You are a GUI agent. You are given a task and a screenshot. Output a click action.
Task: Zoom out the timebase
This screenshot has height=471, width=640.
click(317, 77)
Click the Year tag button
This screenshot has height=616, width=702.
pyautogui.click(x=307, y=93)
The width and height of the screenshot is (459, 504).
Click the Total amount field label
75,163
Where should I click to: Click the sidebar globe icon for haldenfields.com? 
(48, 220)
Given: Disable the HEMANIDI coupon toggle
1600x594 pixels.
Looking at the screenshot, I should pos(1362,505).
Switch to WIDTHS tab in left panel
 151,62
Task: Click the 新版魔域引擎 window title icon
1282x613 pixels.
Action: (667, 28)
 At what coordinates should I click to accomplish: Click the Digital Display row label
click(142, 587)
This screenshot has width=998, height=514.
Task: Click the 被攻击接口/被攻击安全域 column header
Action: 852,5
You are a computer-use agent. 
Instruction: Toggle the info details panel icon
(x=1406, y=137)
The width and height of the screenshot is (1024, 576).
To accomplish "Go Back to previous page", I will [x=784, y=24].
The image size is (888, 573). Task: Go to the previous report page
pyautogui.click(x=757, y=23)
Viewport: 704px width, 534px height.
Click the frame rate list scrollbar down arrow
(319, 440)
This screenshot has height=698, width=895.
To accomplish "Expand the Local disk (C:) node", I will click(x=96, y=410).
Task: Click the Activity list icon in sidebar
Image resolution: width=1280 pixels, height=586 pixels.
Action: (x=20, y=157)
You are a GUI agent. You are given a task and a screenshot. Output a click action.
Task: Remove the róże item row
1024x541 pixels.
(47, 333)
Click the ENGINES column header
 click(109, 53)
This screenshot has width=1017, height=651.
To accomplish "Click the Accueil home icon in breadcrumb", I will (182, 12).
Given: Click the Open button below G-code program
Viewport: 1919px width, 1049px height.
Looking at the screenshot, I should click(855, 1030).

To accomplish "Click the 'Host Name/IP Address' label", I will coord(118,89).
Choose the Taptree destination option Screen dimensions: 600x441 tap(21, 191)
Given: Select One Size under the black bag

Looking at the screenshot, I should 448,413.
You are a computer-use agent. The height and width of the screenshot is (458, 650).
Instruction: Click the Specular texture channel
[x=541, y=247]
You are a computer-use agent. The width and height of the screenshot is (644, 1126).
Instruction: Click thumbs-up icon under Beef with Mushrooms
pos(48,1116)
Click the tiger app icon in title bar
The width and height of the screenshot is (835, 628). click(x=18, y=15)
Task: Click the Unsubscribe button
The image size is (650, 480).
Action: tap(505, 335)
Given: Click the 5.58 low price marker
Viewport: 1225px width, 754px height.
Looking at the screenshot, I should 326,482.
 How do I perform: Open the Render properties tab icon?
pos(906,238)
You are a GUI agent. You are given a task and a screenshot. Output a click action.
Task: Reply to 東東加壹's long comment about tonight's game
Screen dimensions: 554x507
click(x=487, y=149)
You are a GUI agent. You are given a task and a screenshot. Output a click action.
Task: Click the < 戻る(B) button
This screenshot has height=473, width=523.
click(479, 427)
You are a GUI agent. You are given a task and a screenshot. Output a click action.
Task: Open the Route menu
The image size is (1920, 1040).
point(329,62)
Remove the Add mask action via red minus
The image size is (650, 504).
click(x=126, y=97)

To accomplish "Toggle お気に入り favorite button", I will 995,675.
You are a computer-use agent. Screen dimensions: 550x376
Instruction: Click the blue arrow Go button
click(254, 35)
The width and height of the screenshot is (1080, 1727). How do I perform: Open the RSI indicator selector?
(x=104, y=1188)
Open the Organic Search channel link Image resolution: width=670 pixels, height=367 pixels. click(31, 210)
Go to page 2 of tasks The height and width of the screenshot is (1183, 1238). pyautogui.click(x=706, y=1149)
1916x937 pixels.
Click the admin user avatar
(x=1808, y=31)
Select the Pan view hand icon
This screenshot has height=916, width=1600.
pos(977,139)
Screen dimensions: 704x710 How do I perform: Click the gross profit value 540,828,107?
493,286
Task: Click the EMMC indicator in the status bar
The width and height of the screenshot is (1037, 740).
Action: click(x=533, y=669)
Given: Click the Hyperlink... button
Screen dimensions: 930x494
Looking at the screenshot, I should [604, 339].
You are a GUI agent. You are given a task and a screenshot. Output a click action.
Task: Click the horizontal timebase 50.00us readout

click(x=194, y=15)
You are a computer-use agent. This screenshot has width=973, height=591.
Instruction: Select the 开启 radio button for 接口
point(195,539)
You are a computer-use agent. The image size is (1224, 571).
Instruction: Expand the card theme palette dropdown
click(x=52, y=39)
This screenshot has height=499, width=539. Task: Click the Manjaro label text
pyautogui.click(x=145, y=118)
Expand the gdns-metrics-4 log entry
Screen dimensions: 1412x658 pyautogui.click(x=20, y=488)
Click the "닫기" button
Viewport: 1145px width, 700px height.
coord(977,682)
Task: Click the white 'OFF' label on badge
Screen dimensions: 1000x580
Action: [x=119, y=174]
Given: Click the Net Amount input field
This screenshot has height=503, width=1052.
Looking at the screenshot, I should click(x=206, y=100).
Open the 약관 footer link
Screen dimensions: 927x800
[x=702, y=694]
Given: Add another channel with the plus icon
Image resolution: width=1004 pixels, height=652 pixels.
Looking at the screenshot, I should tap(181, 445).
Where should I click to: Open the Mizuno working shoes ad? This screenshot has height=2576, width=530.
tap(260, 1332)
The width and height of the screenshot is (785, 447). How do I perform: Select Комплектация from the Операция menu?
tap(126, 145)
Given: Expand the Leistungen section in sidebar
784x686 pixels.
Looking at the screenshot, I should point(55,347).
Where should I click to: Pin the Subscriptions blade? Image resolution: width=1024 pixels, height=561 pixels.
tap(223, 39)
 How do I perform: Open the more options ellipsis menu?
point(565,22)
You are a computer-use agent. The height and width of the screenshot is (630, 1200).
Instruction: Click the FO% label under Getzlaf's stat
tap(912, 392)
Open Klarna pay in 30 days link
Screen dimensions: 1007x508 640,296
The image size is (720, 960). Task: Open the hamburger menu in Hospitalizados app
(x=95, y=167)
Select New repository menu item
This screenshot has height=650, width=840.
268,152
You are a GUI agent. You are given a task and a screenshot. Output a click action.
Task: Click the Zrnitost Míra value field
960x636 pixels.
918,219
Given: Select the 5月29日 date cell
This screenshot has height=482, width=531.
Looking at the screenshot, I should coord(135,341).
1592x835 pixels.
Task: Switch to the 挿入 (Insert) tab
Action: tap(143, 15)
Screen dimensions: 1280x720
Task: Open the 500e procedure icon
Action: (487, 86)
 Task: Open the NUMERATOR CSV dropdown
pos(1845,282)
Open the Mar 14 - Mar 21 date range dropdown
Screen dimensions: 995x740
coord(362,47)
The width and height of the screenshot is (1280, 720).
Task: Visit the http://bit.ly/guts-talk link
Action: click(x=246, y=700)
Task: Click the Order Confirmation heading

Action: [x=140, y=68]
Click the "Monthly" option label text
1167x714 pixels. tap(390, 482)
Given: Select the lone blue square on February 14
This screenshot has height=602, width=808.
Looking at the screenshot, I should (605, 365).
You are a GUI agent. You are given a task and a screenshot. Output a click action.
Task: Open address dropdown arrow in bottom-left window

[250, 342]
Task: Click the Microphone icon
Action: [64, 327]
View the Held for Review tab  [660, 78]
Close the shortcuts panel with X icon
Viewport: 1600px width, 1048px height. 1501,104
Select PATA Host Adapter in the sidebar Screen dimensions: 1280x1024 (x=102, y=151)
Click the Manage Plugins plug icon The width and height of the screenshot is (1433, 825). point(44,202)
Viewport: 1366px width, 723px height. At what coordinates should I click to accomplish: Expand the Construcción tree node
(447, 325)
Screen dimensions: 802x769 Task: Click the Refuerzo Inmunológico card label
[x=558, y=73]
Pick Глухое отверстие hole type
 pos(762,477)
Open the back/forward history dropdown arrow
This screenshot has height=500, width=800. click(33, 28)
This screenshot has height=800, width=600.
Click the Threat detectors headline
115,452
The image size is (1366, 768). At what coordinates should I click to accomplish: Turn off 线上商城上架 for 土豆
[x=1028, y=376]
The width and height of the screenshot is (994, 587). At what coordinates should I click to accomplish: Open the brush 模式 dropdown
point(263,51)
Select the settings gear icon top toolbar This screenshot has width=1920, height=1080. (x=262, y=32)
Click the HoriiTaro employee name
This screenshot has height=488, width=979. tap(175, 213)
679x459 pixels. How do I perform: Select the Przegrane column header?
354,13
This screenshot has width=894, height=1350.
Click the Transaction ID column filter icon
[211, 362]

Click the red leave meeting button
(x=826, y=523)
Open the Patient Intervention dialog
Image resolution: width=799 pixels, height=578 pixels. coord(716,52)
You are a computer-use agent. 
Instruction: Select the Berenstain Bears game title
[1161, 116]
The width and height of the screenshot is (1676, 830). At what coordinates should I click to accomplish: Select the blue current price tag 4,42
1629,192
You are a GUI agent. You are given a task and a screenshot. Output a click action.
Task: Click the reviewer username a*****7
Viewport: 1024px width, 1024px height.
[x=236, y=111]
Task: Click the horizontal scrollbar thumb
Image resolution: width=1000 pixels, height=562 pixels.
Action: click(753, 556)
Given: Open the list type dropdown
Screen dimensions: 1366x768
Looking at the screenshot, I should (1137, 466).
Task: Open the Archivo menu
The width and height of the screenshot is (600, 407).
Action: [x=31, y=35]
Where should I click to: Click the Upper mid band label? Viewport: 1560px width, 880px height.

= = = =

### Task statement:
All that is wanted is the run of lines from the start of the data through the line containing "Task: Zoom out the timebase", copied word for word.

### Reply:
You are a GUI agent. You are given a task and a screenshot. Output a click action.
Task: Zoom out the timebase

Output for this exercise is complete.